Below 138% of the federal poverty level, you would qualify for Medicaid. [1]
If you had ethical qualms about it (or couldn't pass the asset tests) you can absolutely purchase a plan on the Exchange -- you just wouldn't receive a subsidy.
[1] In states that have opted to expand it, see my other comment.
It's structured as part of your taxes. If you got too much subsidy during the year, you'd pay the difference next April, if you got too little, you'd get the difference back as part of your refund (or use it to offset the rest of your bill).
You're supposed to be able to elect to take a lower subsidy than you expect to qualify for, if you want to make sure you don't end up with an oversized tax bill next April. Presumably this will be part of some form when buying coverage on the exchanges. We'll know what it looks like in a couple days...
Good question -- you estimate what your income will be when you sign up, and then report actual income later (your subsidy will be adjusted to your actual income).
As a European (Dutch to be exact) that has put up with a very similar universal healthcare, the numbers are actually about the same for me - based on income, I get about the same amount of tax credit here. I'm guessing the conditions of said insurance will be different - no deductible is mentioned for example, while the Netherlands has a 350 euro required deductible.
The deductible is sort of smeared into the out of pocket maximum and actuarial value (but for lots of people it would amount to quite some more than $500).
I actually think their tobacco section is a little buggy. On Chrome on Fedora 17, I wasn't able to get the tool top to pop up to see how "tobacco usage" is defined (some states define it as use within the last 12 months, some states define it as use right now).
Ethical people, and people who don't want to be bankrupted after paying for health insurance when that insurance doesn't pay out after discovering you lied on the application.
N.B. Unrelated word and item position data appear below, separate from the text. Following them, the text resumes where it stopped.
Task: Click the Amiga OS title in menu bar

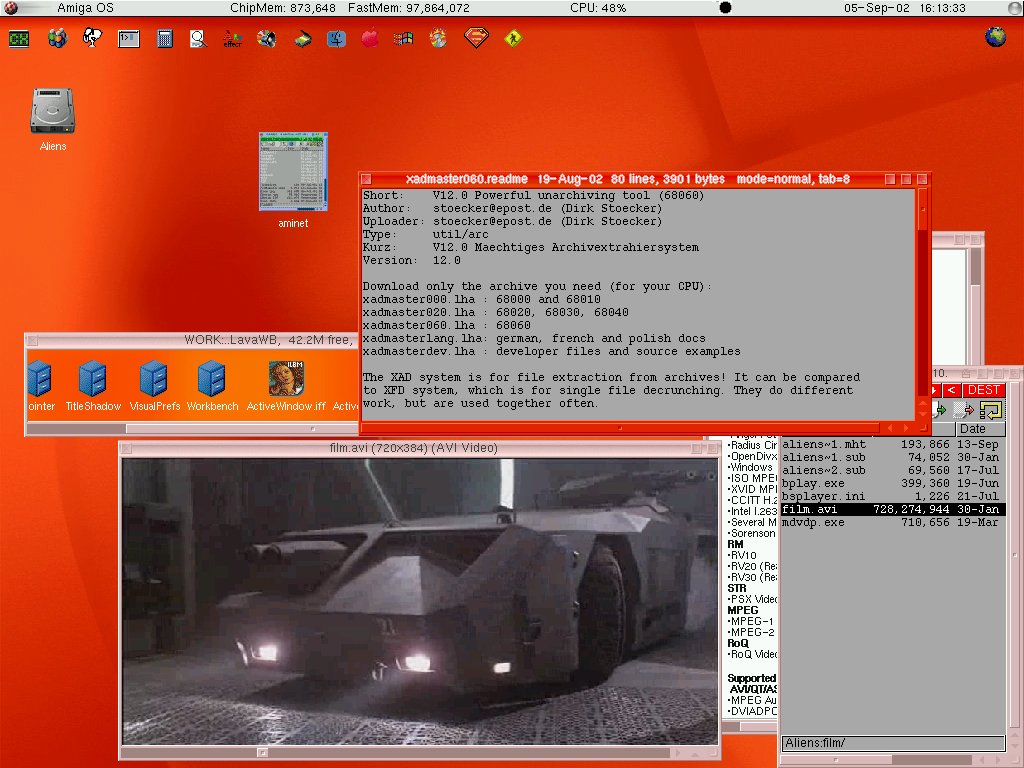Action: coord(87,8)
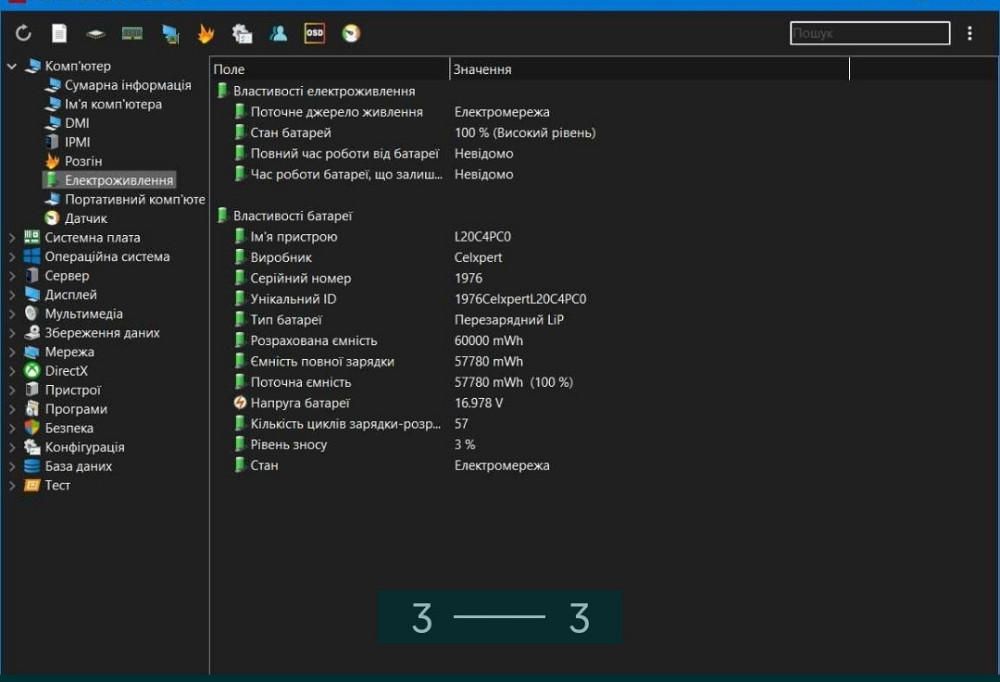The width and height of the screenshot is (1000, 682).
Task: Expand the Тест tree node
Action: pyautogui.click(x=12, y=485)
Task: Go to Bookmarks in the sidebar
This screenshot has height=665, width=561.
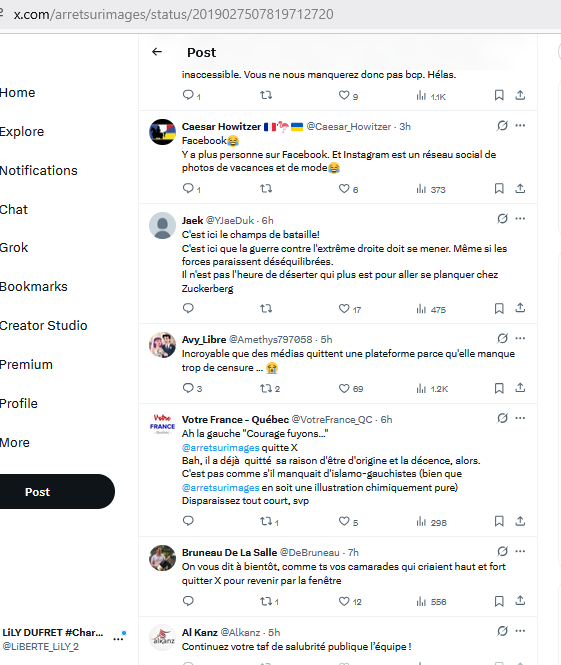Action: [x=33, y=287]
If I have to penalized for smoking the occasional pipe of tobacco, then I want people to be penalized for buying groceries from Wal-Mart, eating GMOs, anything with high fructose corn syrup in it, and not taking the elevator instead of the stairs for a few flights.
It's not ethical to let yourself be gouged by unethical rules.
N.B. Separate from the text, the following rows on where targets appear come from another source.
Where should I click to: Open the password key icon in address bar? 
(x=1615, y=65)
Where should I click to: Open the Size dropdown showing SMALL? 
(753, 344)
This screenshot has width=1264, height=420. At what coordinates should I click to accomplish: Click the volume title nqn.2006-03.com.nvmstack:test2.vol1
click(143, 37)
The number that came up is the cheapest health insurance ever, man. Who could possibly complain about that. It is like 5% of my income unless something went wrong in the calculation.
Are you young, with no history of health problems? Under the ACA, older people pay less and younger people pay more (because "old people" premiums are limited to 3x "young people" premiums), and people with a poor health pay less and people with good health pay more (because health history is no longer considered in premiums).
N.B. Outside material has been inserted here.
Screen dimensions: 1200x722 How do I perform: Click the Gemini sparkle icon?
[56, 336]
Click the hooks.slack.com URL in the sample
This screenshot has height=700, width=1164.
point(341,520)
If not, do you have a very high deductible and max out-of-pocket? The ACA puts limits on the maximum out-of-pocket.
If not, are you on a group plan of some sort? Individual rates tend to be more expensive than group rates.
If not, can you sign me up? 'Cause I'd love to cut my healthcare premiums by 3x. :-D
I consider myself progressive and this is the most asinine solution I've ever seen.
Instead of fixing health care costs we are going to make more billionaire CEOs.